As Regras Mínimas para o Tratamento dos Recusos, documento da ONU que data de 1955, é bom que se lembre, já estabeleciam que a formação profissional propriamente dita, anterior ao ingresso nos cargos, e a capacitação continuada, ao longo do desempenho de suas atividades, são absolutamente indispensáveis para o pessoal penitenciário.

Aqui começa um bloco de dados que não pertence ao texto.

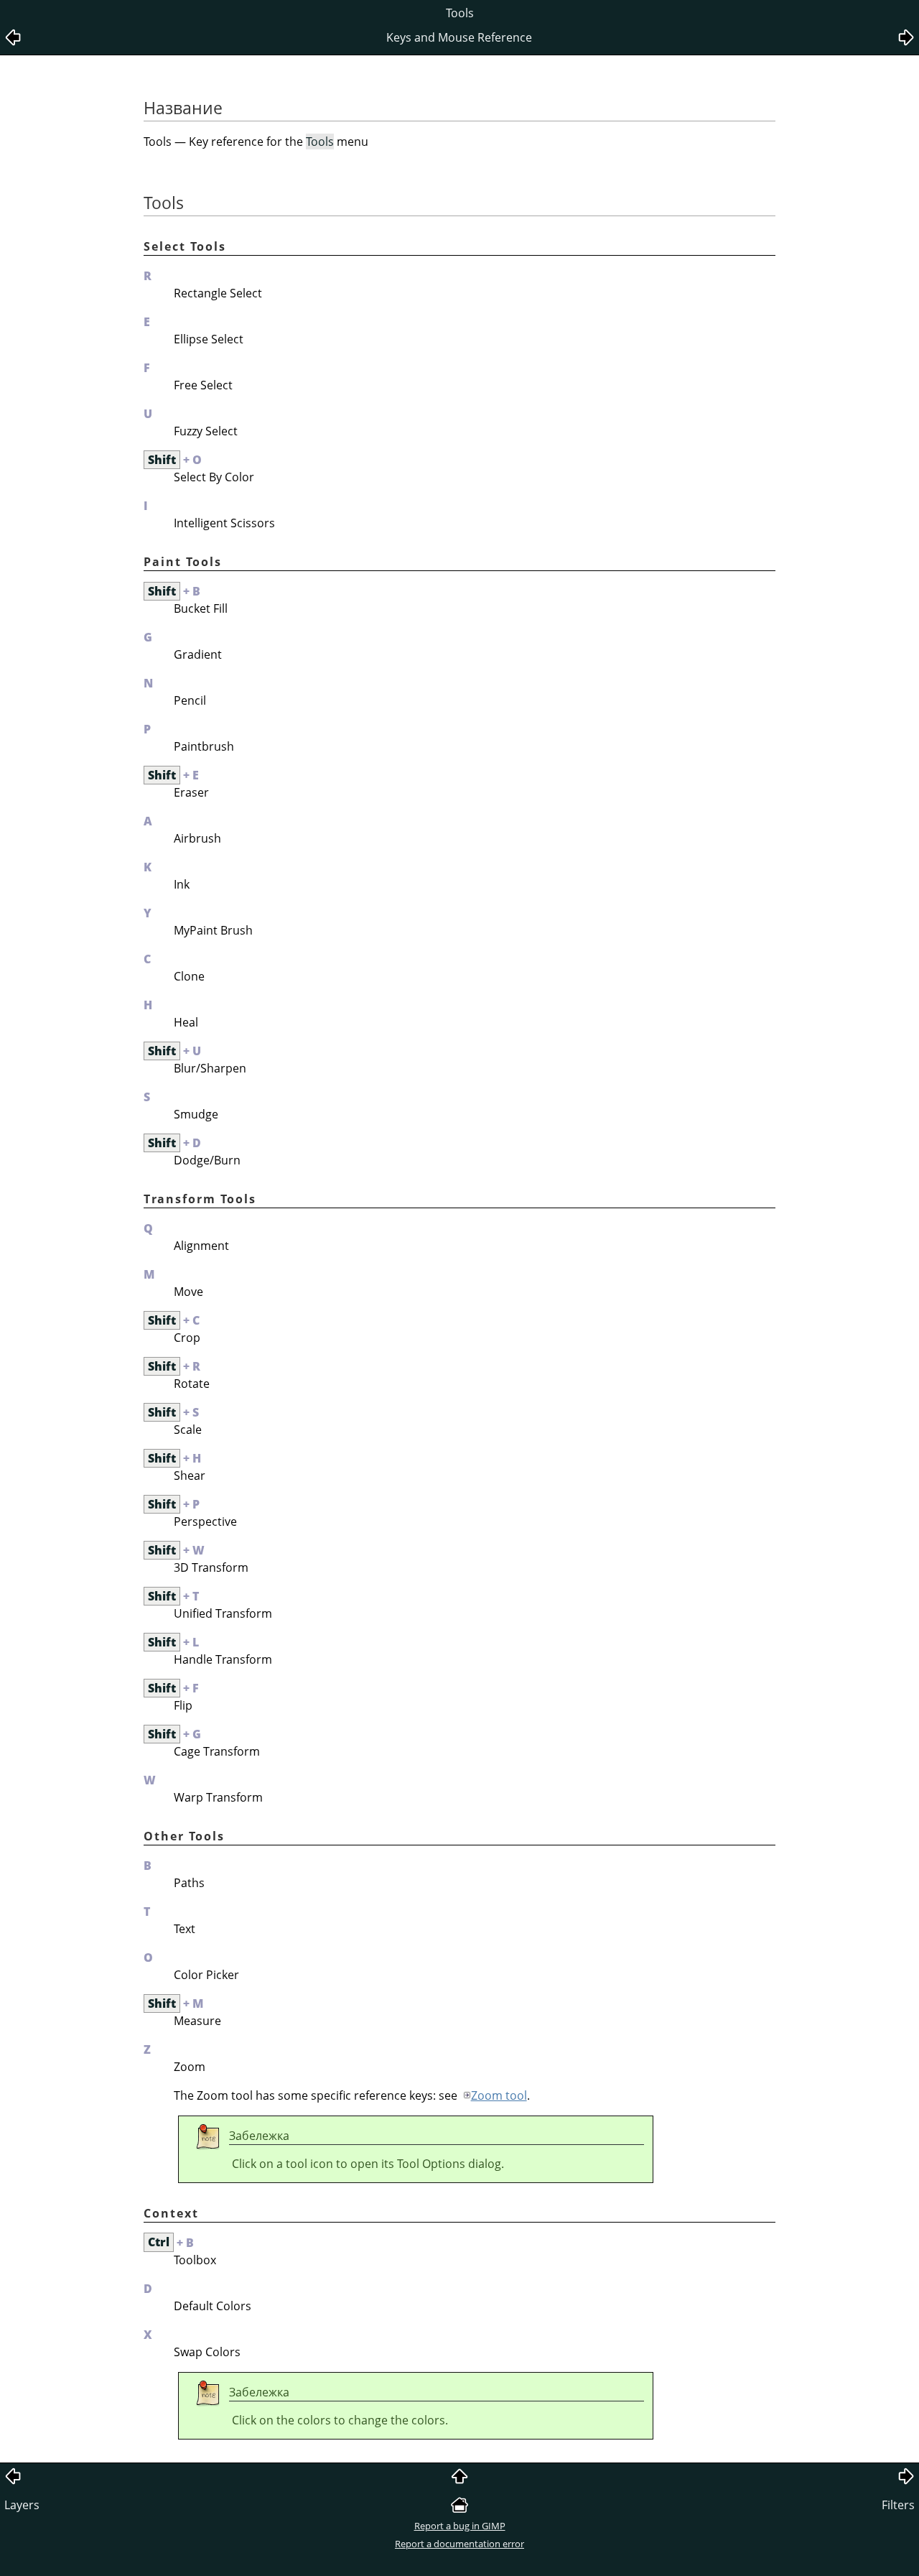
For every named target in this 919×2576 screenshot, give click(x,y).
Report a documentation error (459, 2543)
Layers (21, 2505)
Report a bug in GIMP (459, 2525)
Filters (898, 2505)
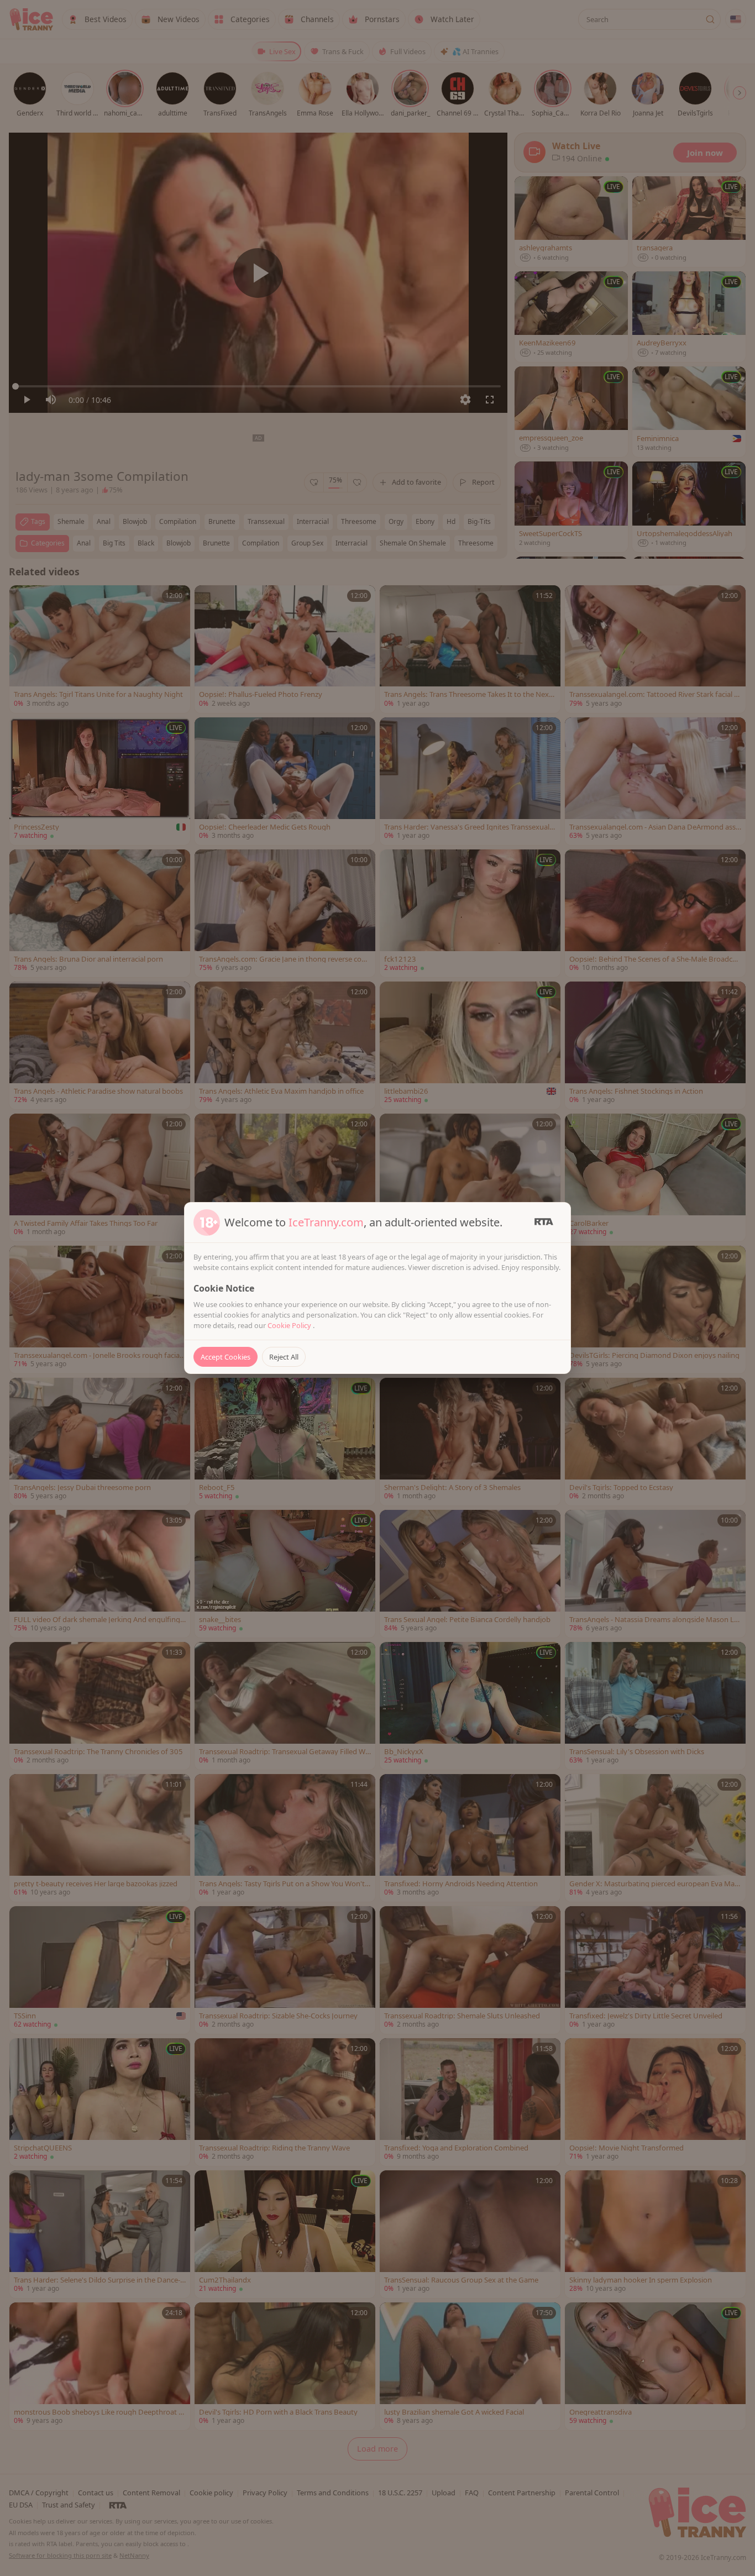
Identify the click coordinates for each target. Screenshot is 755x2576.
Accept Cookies (225, 1357)
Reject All (283, 1357)
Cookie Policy (290, 1325)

“1. O pessoal deve possuir um nível intelectual adequado;

2. Deve freqüentar, antes de entrar em funções, um curso de formação geral e especial e prestar provas teóricas e práticas;

3. Após a entrada em função e ao longo da sua carreira, o pessoal deve conservar e melhorar os seus conhecimentos e competências profissionais, seguindo cursos de aperfeiçoamento organizados periodicamente” 13

Já se salientou, anteriormente, que dentre o pessoal penitenciário há os portadores de profissões e os de ofícios. A formação profissional anterior ao ingresso nos cargos diz respeito, portanto, ao pessoal das áreas técnicas, que praticam “as assistências” previstas na LEP. Para habilitarem-se aos concursos públicos, uma das exigências se refere ao registro nos Conselhos Profissionais. Quanto ao pessoal da área de segurança, inexiste uma política pública de educação profissionalizante de segurança penitenciária.

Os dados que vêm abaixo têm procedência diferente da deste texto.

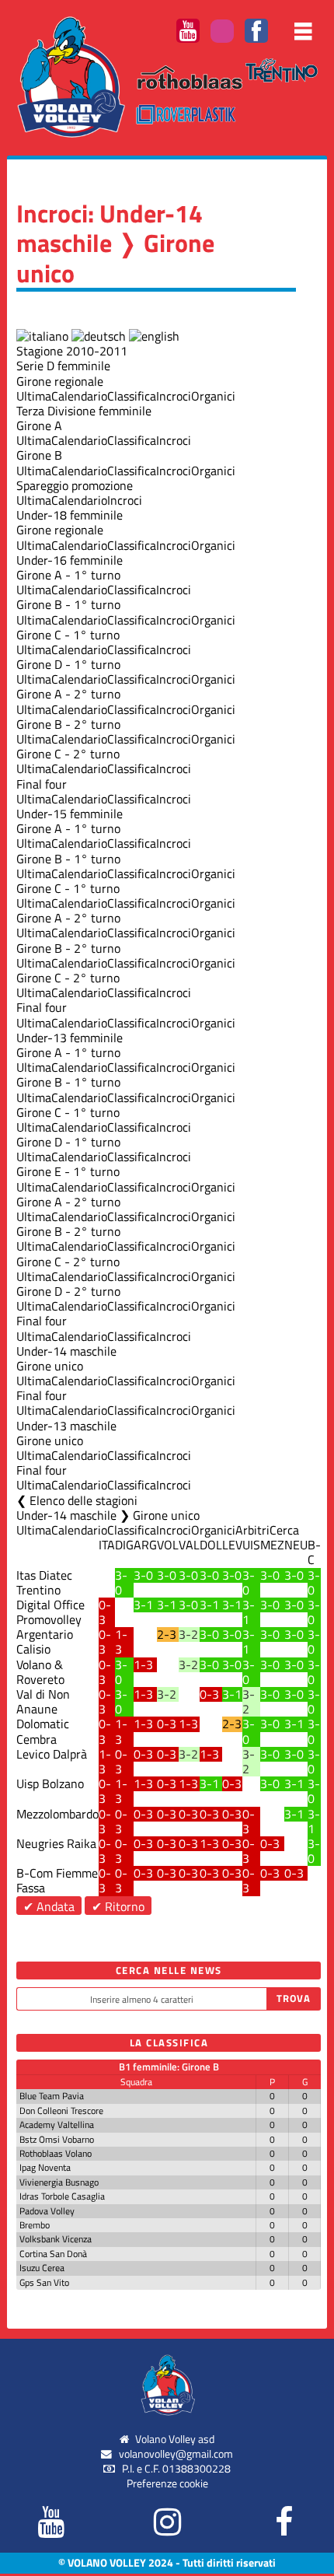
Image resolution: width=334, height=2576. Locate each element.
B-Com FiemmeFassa (57, 1880)
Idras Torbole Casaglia (62, 2196)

Mesmo assim, pode-se verificar que ainda são muito limitadas as iniciativas dentro dos cursos de graduação, no Brasil, de introdução de disciplinas que possibilitem o acesso a estágios na área do sistema prisional ou a conteúdos teóricos que problematizem a temática das prisões. Ainda que as formações profissionais sejam generalistas até determinada etapa dos cursos superiores, e depois se abram num leque de especializações, muito escassas são as inserções de temáticas nas universidades referentes ao campo da execução penal.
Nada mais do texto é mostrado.